Virtually all of these adaptations are cascade effects that— while resulting from a variety of proximate causes— can ultimately be traced back to a paracentric inversion mutation on the Xq21.3 block of the X-chromosome. This resulted in functional changes to genes coding for protocadherins (proteins that play a critical role in brain and central nervous system development). While this provoked radical neurological and behavioral changes, significant physical changes were limited to soft tissue and microstructures that do not fossilise. This, coupled with extremely low numbers of vampire even at peak population levels (existing as they did at the tip of the trophic pyramid) explains their virtual absence from the fossil record.
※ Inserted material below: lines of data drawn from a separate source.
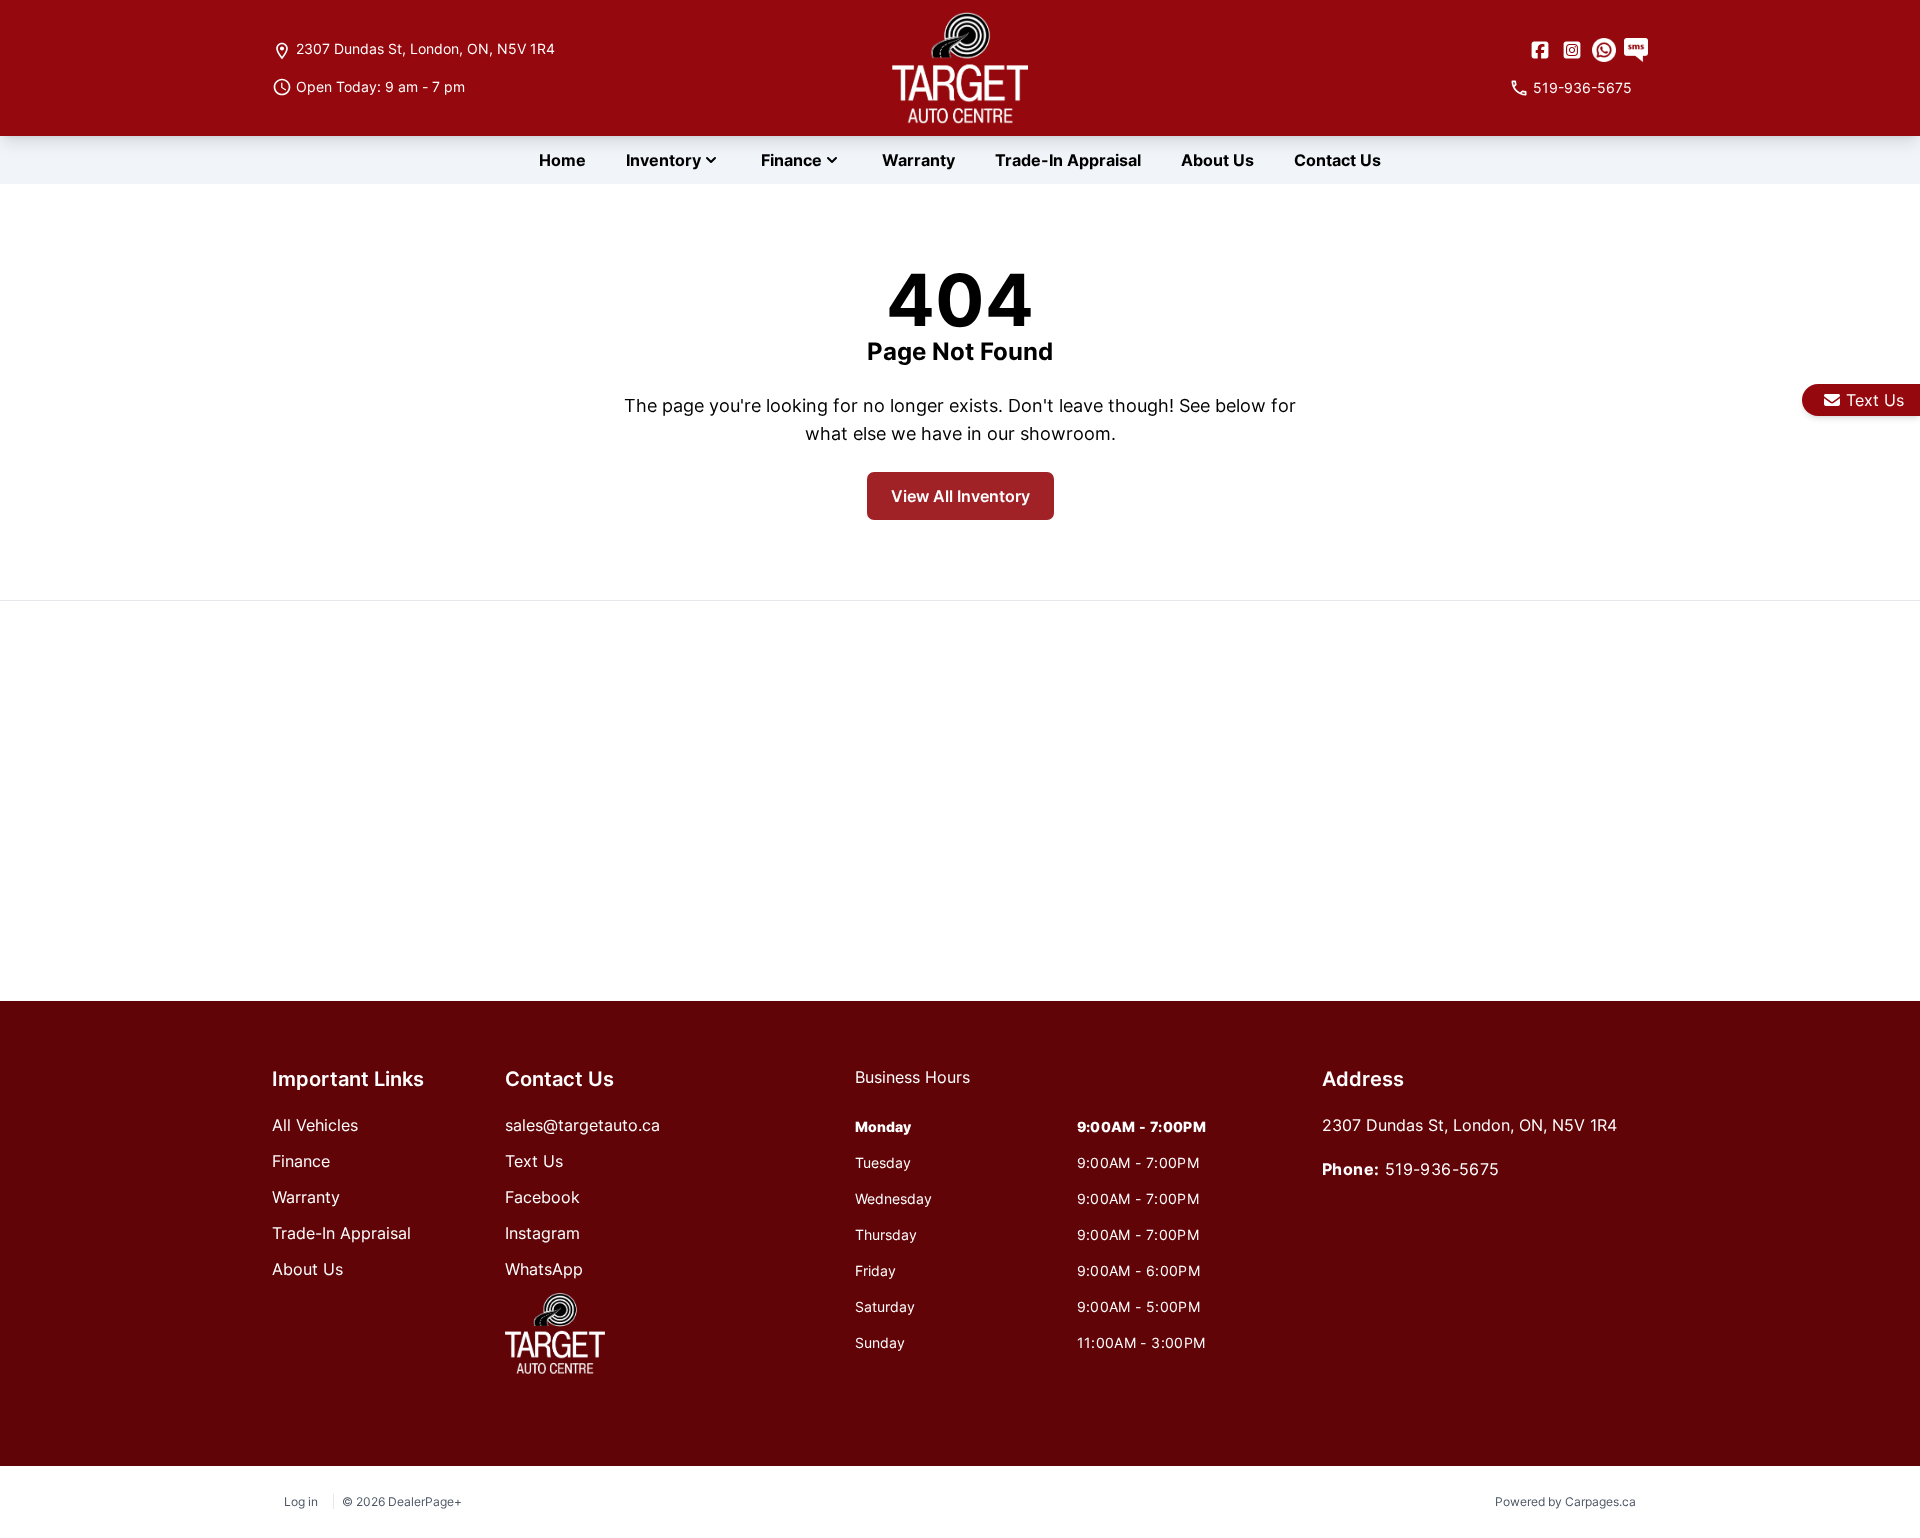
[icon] (1604, 50)
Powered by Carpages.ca (1565, 1501)
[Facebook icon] (1540, 50)
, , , (425, 48)
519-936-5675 (1442, 1169)
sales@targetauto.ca (582, 1125)
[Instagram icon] (1572, 50)
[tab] (912, 1087)
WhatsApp (544, 1269)
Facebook (542, 1197)
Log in (301, 1501)
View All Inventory (960, 496)
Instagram (542, 1233)
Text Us (1875, 400)
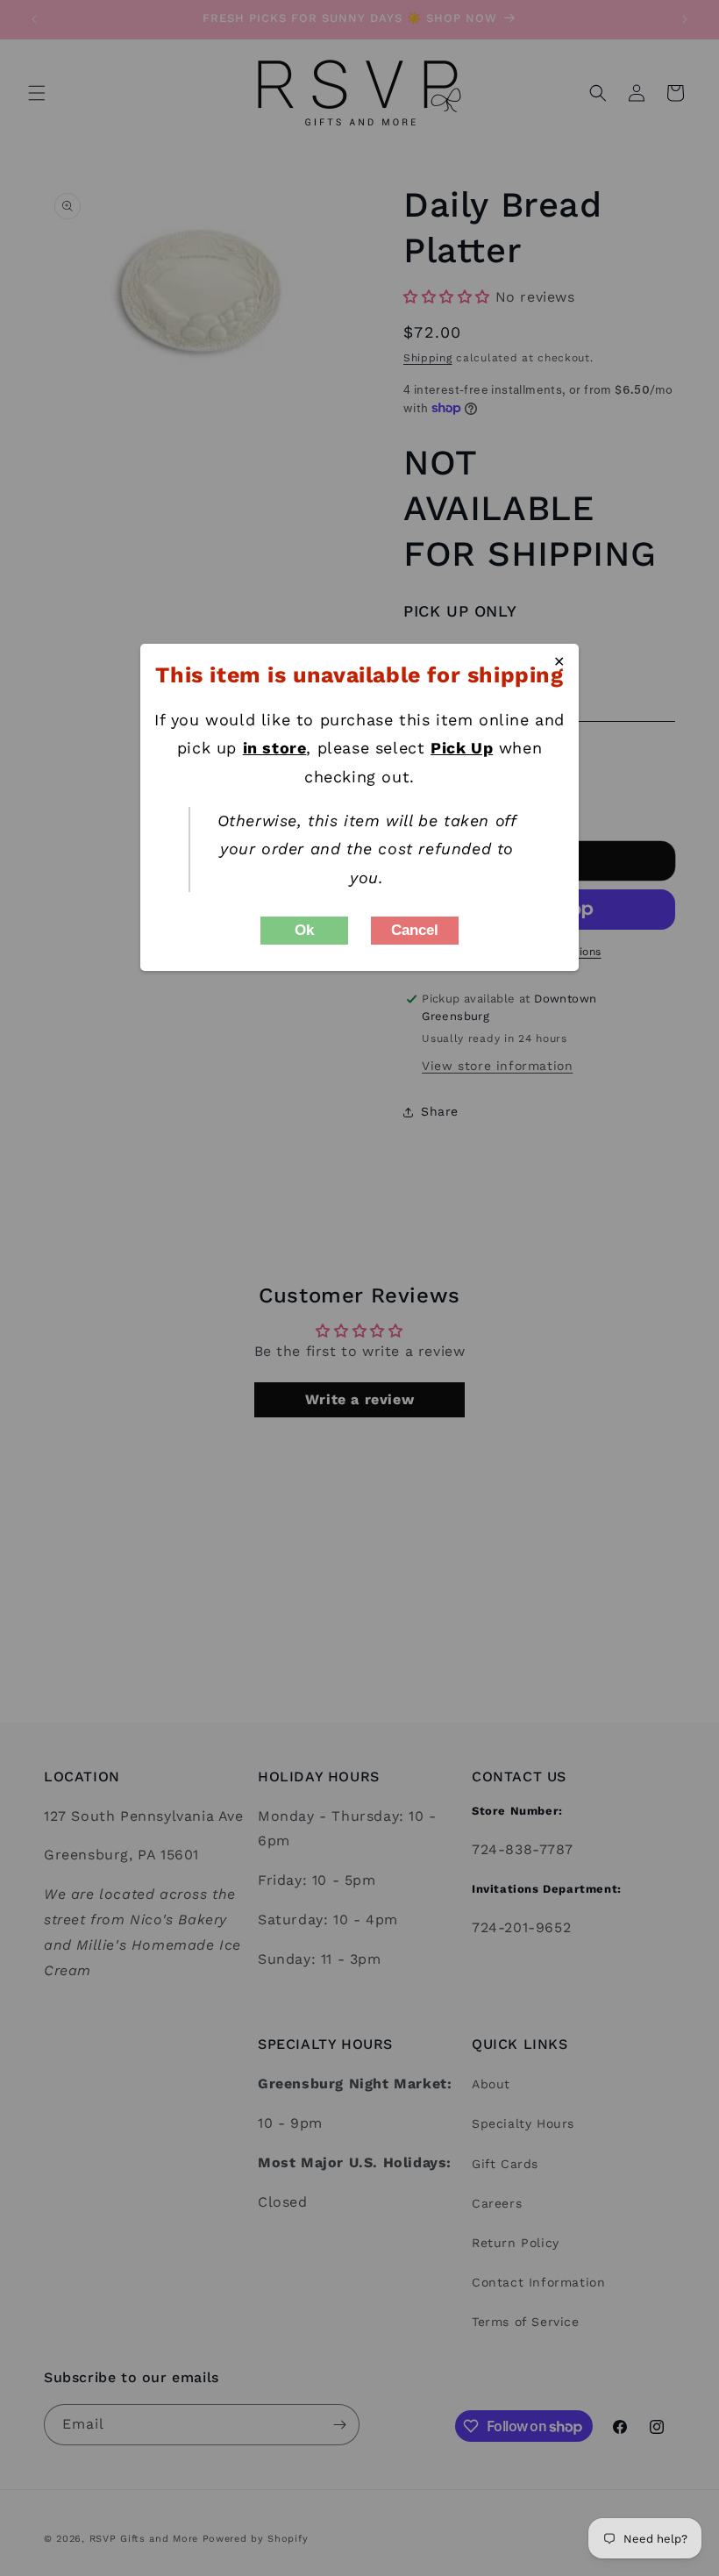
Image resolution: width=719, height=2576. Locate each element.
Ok (304, 930)
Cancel (414, 930)
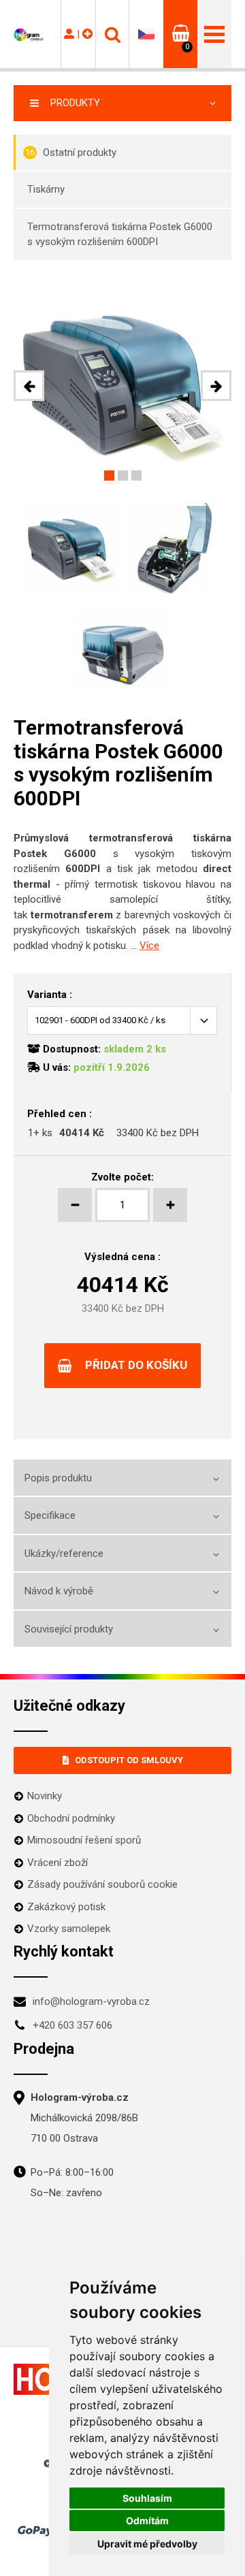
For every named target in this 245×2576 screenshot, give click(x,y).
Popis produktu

Significant deleterious effects also resulted from this cascade. For example, vampires lost the ability to code for e-Protocadherin Y, whose genes are found exclusively on the hominid Y chromosome. Unable to synthesise this vital protein themselves, vampires had to obtain it from their food. Human prey thus comprised an essential component of their diet, but a relatively slow-breeding one (a unique situation, since prey usually outproduce their predators by at least an order of magnitude). Normally this dynamic would be utterly unsustainable: vampires would predate humans to extinction, and then die off themselves for lack of essential nutrients.
Extended periods of lungfish-like dormancy (the so-called «undead» state)—and the consequent drastic reduction in vampire energetic needs— developed as a means of redressing this imbalance. To this end vampires produced elevated levels of endogenous Ala-(D) Leuenkephalin (a mammalian hibernation-inducing peptide) and dobutamine, which strengthens the heart muscle during periods on inactivity.
Another deleterious cascade effect was the so-called "Crucifix Glitch" — a cross-wiring of normally-distinct receptor arrays in the visual cortex, resulting in grand mal-like feedback siezures whenever the arrays processing vertical and horizontal stimuli fired simultaneously across a sufficiently large arc of the visual field. Since intersecting right angles are virtually nonexistent in nature, natural selection did not weed out the Glitch until H. sapiens sapiens developed Euclidean architecture; by then, the trait had become fixed across H. sapiens vampiris via genetic drift, and—suddenly denied access to its prey—the entire subspecies went extinct shortly after the dawn of recorded history.